The answer must consist only of the lines from the line with "The height and width of the screenshot is (1004, 1122)." to the line with "Given: Open the Both combo box", both included, exactly as they stand below.

[MATERIAL FOR THIS EXERCISE Boundary: Start]

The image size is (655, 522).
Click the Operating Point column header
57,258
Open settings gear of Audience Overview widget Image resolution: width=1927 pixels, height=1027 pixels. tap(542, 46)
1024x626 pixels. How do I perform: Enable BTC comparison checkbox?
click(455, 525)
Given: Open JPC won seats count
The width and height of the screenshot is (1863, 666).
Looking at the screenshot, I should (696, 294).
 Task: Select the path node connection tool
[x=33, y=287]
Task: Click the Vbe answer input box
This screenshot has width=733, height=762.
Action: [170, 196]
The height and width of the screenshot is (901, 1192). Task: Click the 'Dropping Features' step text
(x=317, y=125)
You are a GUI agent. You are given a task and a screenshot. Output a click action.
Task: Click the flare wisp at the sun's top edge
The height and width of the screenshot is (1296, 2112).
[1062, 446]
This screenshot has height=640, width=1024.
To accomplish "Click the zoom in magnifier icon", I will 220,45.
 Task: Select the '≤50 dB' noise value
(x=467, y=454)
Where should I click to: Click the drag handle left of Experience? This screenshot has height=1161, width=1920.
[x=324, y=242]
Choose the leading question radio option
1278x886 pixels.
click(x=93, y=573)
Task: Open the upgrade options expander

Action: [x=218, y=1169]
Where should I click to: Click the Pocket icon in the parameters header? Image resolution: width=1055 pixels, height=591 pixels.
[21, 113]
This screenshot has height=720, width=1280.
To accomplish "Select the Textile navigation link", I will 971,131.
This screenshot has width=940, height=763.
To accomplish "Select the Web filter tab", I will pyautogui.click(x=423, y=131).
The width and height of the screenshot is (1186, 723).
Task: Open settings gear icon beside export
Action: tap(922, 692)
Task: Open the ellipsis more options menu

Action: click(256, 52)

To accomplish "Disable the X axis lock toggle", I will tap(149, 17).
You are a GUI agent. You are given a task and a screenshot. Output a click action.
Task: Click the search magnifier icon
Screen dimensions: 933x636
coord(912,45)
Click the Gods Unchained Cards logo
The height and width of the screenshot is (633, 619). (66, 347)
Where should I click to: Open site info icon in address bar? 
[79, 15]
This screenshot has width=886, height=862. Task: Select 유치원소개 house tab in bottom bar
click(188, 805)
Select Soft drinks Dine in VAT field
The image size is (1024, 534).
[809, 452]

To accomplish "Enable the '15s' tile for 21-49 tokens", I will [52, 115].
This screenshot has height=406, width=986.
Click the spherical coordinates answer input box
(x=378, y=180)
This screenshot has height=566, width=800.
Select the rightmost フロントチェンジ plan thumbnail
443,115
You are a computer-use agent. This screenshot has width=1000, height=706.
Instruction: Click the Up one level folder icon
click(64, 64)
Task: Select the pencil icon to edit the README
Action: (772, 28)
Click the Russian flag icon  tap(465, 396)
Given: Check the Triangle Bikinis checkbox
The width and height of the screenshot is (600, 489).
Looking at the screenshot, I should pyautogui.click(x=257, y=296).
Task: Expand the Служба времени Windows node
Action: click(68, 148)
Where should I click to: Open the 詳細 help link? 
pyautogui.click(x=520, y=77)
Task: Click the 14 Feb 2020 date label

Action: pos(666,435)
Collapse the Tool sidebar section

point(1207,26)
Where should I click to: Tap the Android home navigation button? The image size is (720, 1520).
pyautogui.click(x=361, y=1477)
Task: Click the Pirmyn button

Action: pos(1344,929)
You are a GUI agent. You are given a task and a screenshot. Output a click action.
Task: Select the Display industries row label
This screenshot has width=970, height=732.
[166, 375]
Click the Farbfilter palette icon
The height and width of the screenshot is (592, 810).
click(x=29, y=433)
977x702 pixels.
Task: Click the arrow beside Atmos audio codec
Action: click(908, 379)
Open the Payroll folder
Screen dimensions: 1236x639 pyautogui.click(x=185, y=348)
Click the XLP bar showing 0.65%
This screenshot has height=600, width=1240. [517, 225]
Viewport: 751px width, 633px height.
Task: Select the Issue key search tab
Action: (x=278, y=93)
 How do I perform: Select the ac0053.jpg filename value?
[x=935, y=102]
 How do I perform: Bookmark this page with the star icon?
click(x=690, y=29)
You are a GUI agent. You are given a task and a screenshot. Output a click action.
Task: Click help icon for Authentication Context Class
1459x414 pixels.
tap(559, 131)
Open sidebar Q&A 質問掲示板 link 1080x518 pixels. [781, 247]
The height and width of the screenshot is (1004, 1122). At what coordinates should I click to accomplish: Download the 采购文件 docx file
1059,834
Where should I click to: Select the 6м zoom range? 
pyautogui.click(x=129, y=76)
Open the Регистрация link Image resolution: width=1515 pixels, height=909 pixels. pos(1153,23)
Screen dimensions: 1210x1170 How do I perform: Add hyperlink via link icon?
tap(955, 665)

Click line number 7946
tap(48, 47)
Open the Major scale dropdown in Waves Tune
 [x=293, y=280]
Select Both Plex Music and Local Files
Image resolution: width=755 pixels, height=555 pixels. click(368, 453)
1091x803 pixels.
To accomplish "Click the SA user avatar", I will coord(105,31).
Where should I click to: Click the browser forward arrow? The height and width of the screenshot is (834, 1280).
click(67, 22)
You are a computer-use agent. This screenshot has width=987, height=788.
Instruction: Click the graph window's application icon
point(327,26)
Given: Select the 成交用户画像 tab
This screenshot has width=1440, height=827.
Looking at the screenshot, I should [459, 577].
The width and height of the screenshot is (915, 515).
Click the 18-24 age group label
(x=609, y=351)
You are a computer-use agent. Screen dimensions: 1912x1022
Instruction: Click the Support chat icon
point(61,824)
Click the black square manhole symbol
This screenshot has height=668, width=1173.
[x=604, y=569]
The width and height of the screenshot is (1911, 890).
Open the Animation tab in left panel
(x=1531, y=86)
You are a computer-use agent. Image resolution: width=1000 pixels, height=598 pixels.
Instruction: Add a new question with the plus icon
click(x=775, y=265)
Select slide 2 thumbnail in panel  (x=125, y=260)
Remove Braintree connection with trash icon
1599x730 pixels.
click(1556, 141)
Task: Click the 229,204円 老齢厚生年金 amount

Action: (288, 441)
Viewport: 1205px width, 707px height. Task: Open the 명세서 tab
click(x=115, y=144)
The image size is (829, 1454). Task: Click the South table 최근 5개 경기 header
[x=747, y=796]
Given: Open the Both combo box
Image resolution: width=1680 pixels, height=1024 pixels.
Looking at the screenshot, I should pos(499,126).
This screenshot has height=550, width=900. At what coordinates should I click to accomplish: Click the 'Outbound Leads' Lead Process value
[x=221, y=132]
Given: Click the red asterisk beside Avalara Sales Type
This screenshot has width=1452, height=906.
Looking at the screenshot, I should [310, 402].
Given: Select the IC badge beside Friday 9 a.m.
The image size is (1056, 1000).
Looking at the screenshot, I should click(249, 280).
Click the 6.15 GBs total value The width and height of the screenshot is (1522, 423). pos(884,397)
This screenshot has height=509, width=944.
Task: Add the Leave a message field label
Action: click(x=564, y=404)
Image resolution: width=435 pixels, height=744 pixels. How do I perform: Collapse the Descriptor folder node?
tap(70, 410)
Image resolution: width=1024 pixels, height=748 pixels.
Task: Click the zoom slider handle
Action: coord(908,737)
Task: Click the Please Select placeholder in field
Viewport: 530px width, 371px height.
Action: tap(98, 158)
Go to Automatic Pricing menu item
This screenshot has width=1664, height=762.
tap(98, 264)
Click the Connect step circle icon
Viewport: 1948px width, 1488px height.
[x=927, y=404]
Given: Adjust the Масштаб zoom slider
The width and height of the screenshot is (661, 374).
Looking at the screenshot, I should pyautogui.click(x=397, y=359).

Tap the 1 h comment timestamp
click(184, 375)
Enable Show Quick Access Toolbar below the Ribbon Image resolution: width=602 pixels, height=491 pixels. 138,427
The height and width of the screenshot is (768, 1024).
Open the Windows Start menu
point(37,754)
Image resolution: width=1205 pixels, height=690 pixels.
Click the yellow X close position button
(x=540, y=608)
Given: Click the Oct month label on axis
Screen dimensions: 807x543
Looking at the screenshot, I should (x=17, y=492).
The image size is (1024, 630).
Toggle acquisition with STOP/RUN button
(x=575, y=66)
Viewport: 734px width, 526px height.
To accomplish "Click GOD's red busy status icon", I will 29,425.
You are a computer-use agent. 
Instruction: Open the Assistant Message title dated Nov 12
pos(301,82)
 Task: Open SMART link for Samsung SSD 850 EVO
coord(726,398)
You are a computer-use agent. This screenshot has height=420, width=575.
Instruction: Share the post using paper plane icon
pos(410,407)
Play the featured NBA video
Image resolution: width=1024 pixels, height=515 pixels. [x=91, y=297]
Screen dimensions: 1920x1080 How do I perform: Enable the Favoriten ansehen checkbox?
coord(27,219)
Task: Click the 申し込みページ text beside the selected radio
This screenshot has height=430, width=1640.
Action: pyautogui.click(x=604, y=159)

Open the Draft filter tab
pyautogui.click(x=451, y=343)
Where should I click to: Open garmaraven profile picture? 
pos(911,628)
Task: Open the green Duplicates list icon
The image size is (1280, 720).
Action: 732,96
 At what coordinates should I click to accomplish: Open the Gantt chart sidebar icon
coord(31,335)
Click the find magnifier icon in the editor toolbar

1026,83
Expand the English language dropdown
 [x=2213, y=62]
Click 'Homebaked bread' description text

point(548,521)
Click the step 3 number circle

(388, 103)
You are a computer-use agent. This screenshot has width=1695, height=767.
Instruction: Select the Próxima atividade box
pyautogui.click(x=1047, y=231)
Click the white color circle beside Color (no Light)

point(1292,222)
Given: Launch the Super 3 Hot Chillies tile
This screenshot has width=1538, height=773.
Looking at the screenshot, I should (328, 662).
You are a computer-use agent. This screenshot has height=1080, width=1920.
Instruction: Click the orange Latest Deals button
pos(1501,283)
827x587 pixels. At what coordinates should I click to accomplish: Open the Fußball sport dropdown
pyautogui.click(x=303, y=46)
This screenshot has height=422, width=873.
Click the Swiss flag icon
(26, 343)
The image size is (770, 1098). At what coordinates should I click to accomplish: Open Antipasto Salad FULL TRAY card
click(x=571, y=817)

[MATERIAL FOR THIS EXERCISE Boundary: End]

:: ANSWER SPACE ::
The height and width of the screenshot is (1004, 1122). At what coordinates should I click to accomplish: Download the 采购文件 docx file
1059,834
Where should I click to: Select the 6м zoom range? 
pyautogui.click(x=129, y=76)
Open the Регистрация link Image resolution: width=1515 pixels, height=909 pixels. pos(1153,23)
Screen dimensions: 1210x1170 How do I perform: Add hyperlink via link icon?
tap(955, 665)

Click line number 7946
tap(48, 47)
Open the Major scale dropdown in Waves Tune
 [x=293, y=280]
Select Both Plex Music and Local Files
Image resolution: width=755 pixels, height=555 pixels. click(368, 453)
1091x803 pixels.
To accomplish "Click the SA user avatar", I will coord(105,31).
Where should I click to: Click the browser forward arrow? The height and width of the screenshot is (834, 1280).
click(67, 22)
You are a computer-use agent. This screenshot has width=987, height=788.
Instruction: Click the graph window's application icon
point(327,26)
Given: Select the 成交用户画像 tab
This screenshot has width=1440, height=827.
Looking at the screenshot, I should [459, 577].
The width and height of the screenshot is (915, 515).
Click the 18-24 age group label
(x=609, y=351)
You are a computer-use agent. Screen dimensions: 1912x1022
Instruction: Click the Support chat icon
point(61,824)
Click the black square manhole symbol
This screenshot has height=668, width=1173.
[x=604, y=569]
The width and height of the screenshot is (1911, 890).
Open the Animation tab in left panel
(x=1531, y=86)
You are a computer-use agent. Image resolution: width=1000 pixels, height=598 pixels.
Instruction: Add a new question with the plus icon
click(x=775, y=265)
Select slide 2 thumbnail in panel  (x=125, y=260)
Remove Braintree connection with trash icon
1599x730 pixels.
click(1556, 141)
Task: Click the 229,204円 老齢厚生年金 amount

Action: (288, 441)
Viewport: 1205px width, 707px height. Task: Open the 명세서 tab
click(x=115, y=144)
The image size is (829, 1454). Task: Click the South table 최근 5개 경기 header
[x=747, y=796]
Given: Open the Both combo box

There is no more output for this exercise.